> _Problem to work on_: If a line of the material holds the string "will", it counts; report the number of such lines alone.

> _Given entries_:
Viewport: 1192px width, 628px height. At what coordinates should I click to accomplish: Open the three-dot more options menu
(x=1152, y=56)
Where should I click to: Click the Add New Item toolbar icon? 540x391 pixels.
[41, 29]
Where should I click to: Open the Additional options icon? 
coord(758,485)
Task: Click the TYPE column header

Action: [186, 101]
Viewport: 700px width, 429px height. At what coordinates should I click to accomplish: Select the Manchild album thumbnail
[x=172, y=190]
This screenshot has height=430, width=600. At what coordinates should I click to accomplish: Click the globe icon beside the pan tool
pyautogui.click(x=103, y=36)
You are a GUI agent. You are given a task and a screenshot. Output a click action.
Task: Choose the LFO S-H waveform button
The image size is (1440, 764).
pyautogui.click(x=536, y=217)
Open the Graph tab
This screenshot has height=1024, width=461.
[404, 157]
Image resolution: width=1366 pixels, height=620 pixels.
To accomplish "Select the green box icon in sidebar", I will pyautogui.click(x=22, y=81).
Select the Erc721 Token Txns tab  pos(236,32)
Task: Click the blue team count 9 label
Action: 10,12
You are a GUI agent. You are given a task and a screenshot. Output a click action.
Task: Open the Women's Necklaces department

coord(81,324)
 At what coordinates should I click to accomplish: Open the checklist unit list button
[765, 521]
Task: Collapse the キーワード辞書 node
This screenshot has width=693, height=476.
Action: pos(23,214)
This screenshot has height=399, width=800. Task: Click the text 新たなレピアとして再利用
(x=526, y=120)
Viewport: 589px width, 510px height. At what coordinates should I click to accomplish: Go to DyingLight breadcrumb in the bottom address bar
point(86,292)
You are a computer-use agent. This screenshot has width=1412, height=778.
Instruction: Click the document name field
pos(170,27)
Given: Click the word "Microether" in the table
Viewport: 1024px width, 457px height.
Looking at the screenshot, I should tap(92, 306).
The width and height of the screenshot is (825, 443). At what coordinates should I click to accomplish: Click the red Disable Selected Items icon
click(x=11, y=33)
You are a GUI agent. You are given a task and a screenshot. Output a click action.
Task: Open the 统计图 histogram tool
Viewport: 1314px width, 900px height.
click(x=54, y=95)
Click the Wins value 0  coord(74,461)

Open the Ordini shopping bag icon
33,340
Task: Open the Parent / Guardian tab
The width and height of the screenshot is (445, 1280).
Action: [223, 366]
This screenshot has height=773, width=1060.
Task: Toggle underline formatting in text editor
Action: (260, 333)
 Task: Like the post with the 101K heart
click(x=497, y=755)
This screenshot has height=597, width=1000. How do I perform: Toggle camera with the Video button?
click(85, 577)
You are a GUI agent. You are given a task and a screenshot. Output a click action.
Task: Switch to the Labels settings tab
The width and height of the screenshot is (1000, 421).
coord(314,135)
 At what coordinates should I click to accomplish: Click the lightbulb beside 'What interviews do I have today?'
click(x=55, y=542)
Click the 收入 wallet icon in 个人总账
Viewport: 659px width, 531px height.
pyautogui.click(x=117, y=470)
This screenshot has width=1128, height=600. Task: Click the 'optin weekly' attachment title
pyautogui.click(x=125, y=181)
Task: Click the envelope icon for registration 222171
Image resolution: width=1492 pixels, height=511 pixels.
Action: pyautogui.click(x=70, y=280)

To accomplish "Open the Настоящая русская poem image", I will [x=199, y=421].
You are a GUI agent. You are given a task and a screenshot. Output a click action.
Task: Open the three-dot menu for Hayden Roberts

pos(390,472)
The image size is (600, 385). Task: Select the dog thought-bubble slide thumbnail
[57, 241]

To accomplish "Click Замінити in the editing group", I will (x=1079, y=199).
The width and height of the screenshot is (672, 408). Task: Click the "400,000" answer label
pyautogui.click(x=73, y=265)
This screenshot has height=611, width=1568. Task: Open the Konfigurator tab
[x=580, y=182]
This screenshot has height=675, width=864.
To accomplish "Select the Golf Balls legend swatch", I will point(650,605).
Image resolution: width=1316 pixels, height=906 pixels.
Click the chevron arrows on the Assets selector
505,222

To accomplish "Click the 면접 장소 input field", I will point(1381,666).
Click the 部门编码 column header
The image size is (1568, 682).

> _Reply to the task_: 5